I am looking for the whereabouts of Master Larry Mangone.  I had received some info about him from Lawdog (thank you ) on a different site.  There seems to be more members here. I'm hoping that someone can help.  He was one of my instructers of Tai Chi and SKK many years ago.  I used to travel from Long Island to Brockton, Mass to train under him on a weekly basis until my schedule changed.  I haven't seen him in over 9 years.  I would like to drop him a note and see if he is well and let him know how I am doing. I would appreciate any info.

Thank you
Dominick Panetta


----------



## LawDog (Jul 10, 2007)

dpkempo,
The last time that I communicated with Larry he stated that both he and his wife were retired now. They are now keeping a low profile. I will relay your message to him.


----------



## dpkempo (Jul 10, 2007)

Thank you, I would really appreciate it.  If it is okay with him to get his address so I can send him a picture of my kids.  I would like to put him on my xmas list.  He was at my wedding but we lost touch before I had children.  You can send me an email or give me call.  Whatever you prefer.
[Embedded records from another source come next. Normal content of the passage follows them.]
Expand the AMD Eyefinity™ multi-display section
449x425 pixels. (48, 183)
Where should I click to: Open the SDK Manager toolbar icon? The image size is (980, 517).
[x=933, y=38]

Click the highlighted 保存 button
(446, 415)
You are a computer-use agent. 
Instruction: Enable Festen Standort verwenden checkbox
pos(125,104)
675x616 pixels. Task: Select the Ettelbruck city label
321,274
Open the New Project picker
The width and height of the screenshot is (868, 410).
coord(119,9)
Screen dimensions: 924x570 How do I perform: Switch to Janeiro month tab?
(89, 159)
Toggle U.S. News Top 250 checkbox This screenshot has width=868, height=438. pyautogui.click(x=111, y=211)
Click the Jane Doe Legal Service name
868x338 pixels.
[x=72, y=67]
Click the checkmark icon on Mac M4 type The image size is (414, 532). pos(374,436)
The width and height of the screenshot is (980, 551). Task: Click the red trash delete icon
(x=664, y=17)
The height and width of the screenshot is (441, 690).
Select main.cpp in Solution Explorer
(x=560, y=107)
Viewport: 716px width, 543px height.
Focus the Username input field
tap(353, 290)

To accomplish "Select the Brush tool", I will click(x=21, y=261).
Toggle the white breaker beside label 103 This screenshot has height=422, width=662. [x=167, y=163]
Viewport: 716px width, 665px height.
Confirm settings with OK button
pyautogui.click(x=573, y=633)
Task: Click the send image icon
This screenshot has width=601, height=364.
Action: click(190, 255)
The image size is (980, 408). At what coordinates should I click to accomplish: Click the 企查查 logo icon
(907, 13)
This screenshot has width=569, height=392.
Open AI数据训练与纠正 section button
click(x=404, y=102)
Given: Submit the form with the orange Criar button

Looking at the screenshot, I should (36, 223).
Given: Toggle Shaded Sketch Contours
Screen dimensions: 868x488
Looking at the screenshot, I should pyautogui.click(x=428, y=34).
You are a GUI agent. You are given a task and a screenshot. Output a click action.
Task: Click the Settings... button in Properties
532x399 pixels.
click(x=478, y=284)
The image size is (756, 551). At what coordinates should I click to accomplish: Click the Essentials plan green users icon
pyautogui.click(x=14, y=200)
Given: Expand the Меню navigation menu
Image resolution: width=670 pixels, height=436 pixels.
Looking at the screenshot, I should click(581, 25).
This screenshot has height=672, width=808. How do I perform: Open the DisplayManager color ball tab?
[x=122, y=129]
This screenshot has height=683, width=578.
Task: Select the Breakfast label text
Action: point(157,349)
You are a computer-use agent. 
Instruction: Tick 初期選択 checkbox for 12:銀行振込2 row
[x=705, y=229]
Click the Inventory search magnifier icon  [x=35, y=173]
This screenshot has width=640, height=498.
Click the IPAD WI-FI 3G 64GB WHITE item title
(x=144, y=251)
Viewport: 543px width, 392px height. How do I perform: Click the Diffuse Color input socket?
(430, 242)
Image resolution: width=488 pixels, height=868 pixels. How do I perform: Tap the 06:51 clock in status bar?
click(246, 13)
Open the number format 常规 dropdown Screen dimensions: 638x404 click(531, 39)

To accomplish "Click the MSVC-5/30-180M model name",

When you do speak to him tell him that Dominick and Joe(my cousin) say hello.

Thank you again


----------



## Josh Oakley (Aug 15, 2008)

Apparently he's going to be teaching USSD instructors some Tai Chi in the coming weeks.


----------



## marlon (Aug 15, 2008)

Josh Oakley said:


> Apparently he's going to be teaching USSD instructors some Tai Chi in the coming weeks.


 

i am not sure if it deserves its own thread but does it not seem like many many kempo people do taichi...especially the higher the ranking?  Does anyone care to speculate why?

Marlon


----------